Ferie: dalle richieste alle minacce

Come nelle migliori sceneggiature televisive scendono in campo “i bravi ragazzi” i quali, nell’impeto scodinzolante di dimostrare ai nuovi padroni l’efficacia delle proprie capacità persuasive, “consigliano” ai propri collaboratori di consumare 5 giorni di ferie nel periodo Maggio – Giugno, come recentemente chiesto dal vertice aziendale, per abbellire i conti della semestrale.

 

L’opera persuasiva è accompagnata da “avvisi di pericolo” come la mancata autorizzazione delle giornate di lavoro agile o di permessi e giorni di ferie in periodi diversi da quelli comandati. Avvisi di pericolo che alcuni, stranamente, hanno percepito come esplicite minacce o intimidazioni.

Per questo motivo chiediamo a tutti i colleghi interessati da tali azioni, specialmente a coloro che operano nell’area Strategy & Innovation & Customer Experience di Roma, di documentare i dettagli delle intimidazioni ricevute al fine di portare avanti le opportune azioni legali, volte a contrastare comportamenti evidentemente estremi su un tema già di per sé illegittimo. La scrivente organizzazione ha già comunicato all’Azienda l’aspetto illecito di tale richiesta obbligata come documentato da nostra email del 24 Maggio.

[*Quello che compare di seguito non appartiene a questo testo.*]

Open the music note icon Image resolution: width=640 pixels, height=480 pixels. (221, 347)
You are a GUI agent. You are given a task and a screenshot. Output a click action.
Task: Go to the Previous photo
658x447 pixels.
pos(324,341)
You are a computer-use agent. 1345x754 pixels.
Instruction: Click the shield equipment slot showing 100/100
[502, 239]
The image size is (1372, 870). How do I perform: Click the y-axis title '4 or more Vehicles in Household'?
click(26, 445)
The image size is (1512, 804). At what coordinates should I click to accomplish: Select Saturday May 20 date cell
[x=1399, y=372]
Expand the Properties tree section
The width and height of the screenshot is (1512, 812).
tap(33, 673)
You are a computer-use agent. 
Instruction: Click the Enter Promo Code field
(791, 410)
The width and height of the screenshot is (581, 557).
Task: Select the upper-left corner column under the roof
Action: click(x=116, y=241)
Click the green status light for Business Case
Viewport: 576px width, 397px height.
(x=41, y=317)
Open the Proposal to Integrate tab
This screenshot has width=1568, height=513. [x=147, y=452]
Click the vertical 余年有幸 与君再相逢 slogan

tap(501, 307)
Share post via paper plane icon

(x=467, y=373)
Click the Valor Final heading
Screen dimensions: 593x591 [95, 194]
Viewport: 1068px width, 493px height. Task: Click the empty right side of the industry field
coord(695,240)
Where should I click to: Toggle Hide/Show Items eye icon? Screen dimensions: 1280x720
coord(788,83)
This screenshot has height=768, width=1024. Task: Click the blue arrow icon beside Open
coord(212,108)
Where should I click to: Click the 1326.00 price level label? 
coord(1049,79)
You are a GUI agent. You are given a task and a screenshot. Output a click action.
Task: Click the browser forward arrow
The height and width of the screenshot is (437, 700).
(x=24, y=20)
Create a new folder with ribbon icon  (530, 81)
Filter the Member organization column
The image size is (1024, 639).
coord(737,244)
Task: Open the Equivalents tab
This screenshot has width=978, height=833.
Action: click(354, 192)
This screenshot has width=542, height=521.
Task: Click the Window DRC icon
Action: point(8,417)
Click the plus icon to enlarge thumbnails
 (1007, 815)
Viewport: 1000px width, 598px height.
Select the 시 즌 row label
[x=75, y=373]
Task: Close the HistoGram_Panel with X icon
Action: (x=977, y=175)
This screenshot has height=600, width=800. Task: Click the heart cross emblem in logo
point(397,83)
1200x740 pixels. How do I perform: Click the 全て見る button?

L’art. 31 del vigente CCNL prevede che il calendario delle ferie sia stabilito, ma solo in funzione delle esigenze di servizio, con accordi sindacali e pertanto la richiesta di ferie collettive da consumare a Maggio - Giugno è illegittima nel contenuto riguardo le motivazioni addotte non contemplate sia dalla legislazione che dalla regolamentazione interna vigente.

Invitiamo l’Azienda a far desistere da tali azioni i responsabili di struttura.